Pero todo eso se desvanece ante una historia no estaba destinada a suceder en el mundo real. En animación, cuando Stitch destruye una casa, es divertido. En live-action, uno no puede evitar pensar en el seguro, en los gastos de reparación, en las consecuencias reales de vivir con un alienígena destructivo. La magia se convierte en logística, el encanto en preocupación práctica.
Es como si alguien hubiera decidido hacer una versión en vivo de un cuento de hadas y se hubiera empeñado en explicar cómo funcionan realmente las calabazas que se convierten en carruajes. Hay preguntas que es mejor no responder, mundos que es mejor no tocar con demasiada realidad.
Camp parece consciente de este problema, y por eso acelera. La nueva Lilo y Stitch es frenética donde la original era pausada, ruidosa donde aquella era contemplativa. Es como si tratara de compensar con velocidad lo que perdió en alma. Pero esa velocidad mata precisamente lo que hacía especial al Stitch original: su capacidad para interrumpir, para romper el ritmo tranquilo de la vida hawaiana. Cuando todo es caos, nada es caótico.
Lilo y Stitch funciona mejor en sus momentos más íntimos, cuando se toma un respiro para explorar la relación entre las hermanas o cuando Stitch comienza su transformación de máquina de destrucción a miembro de la familia. Pero esos momentos se sienten como oasis en un desierto de efectos especiales y persecuciones que nadie pidió.

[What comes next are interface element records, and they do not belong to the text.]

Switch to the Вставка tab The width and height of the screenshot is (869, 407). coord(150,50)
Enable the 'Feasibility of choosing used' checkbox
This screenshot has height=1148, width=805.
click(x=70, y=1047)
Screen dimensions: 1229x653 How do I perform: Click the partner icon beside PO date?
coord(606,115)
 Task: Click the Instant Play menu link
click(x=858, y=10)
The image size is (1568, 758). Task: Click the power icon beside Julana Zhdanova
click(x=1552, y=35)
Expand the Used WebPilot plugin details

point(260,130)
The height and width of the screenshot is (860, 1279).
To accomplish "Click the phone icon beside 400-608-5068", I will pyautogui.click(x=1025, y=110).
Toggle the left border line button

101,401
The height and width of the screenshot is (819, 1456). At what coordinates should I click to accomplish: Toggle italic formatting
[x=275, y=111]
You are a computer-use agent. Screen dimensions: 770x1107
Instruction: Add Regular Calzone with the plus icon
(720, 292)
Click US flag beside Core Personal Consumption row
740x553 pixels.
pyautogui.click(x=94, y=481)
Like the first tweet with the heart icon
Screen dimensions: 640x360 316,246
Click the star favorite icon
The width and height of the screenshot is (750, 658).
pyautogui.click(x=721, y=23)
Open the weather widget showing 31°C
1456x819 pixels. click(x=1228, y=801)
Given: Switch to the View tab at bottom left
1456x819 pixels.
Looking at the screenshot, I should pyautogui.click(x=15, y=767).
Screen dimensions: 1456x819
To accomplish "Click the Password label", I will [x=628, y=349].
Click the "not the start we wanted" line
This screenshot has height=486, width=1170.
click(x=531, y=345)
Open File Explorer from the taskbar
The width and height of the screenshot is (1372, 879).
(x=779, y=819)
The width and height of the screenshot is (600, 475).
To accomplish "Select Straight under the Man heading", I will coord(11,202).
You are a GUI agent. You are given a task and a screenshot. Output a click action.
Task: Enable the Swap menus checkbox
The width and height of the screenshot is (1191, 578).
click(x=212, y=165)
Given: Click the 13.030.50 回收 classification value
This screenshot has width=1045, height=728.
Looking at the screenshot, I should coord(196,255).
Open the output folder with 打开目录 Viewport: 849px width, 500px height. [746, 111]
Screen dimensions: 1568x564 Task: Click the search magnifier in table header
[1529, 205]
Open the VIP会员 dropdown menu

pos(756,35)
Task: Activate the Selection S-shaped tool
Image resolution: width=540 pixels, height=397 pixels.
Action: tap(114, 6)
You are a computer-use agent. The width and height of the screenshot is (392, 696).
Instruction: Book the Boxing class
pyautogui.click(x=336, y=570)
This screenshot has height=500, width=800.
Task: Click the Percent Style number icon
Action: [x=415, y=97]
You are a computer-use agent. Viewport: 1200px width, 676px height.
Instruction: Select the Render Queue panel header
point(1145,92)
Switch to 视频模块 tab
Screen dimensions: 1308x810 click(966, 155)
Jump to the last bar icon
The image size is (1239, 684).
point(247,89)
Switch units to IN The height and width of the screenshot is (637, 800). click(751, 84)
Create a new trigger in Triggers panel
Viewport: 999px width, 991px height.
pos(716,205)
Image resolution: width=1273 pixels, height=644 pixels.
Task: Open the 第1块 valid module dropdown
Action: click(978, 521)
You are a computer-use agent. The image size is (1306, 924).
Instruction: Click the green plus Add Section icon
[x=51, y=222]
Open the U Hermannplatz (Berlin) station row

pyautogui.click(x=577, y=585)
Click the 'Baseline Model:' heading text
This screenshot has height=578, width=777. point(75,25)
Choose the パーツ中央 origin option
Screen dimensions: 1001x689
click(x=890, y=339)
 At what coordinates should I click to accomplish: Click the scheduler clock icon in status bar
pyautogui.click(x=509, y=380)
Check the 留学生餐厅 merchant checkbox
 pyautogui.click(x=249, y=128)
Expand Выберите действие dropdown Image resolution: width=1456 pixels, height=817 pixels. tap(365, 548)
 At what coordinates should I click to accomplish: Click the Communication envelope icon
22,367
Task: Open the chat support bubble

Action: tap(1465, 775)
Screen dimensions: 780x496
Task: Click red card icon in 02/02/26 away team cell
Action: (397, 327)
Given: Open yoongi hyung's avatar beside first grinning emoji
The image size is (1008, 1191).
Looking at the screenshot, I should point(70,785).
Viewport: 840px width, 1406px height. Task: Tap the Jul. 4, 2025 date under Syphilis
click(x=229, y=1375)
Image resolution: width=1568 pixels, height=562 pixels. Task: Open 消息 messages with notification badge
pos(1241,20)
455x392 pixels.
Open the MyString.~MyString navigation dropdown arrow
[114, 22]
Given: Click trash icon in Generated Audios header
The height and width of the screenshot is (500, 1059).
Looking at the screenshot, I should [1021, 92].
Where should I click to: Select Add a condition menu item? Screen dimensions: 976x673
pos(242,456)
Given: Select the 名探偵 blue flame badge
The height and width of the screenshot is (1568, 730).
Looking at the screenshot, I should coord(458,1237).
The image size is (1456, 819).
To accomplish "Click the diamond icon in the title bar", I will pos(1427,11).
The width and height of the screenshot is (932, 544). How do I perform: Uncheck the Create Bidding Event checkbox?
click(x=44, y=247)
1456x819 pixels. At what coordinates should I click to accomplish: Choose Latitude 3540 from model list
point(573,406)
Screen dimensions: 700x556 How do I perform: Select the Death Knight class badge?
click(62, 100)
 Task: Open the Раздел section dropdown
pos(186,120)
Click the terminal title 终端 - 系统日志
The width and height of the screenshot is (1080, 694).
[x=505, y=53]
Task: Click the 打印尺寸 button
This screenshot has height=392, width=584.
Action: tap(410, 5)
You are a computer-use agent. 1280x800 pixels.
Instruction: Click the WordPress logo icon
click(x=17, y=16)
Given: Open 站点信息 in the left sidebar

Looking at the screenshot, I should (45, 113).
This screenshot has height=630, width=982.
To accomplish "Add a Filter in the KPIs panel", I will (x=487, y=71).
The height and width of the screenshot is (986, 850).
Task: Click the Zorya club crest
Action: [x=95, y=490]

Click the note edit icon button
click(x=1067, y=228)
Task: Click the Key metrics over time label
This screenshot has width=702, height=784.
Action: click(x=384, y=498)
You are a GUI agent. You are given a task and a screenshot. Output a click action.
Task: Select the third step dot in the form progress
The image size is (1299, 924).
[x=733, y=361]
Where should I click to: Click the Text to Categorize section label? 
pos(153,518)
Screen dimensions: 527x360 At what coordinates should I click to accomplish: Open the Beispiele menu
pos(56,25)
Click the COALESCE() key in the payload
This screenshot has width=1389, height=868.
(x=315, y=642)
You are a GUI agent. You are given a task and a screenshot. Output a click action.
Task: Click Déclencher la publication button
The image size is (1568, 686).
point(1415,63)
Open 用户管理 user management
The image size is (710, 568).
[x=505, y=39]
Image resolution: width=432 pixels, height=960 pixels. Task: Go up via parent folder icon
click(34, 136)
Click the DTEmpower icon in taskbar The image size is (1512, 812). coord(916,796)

Lilo y Stitch 2025: Nostalgia bajo contrato
Esta nueva versión hace algo que la original nunca hizo: nos recuerda constantemente que estamos viendo una película. La magia del cine de animación –especialmente del mejor cine de animación de Disney– es que nos permite olvidar que estamos viendo dibujos en movimiento. Nos sumergimos tan completamente en ese mundo que dejamos de cuestionar sus reglas. Esta Lilo & Stitch hace lo contrario: nos mantiene siempre conscientes de que estamos viendo actores actuando, efectos digitales efectuando, una historia que ya conocemos siendo contada una vez más.
Al final, queda la sensación de haber asistido a un experimento fallido, a la demostración de que hay historias que no pueden ser traducidas, solo traicionadas. La original Lilo y Stitch sigue ahí, intacta en su perfección acuarelada, recordándonos que a veces la mejor manera de honrar una obra maestra es dejarla en paz.
En una época donde Disney parece decidido a convertir cada uno de sus clásicos animados en versiones live-action, Lilo y Stitch se convierte en una lección sobre los límites de la nostalgia industrializada. No todo lo que brilla en animación puede brillar en la realidad. Algunas magias, una vez perdidas, simplemente no pueden ser recuperadas.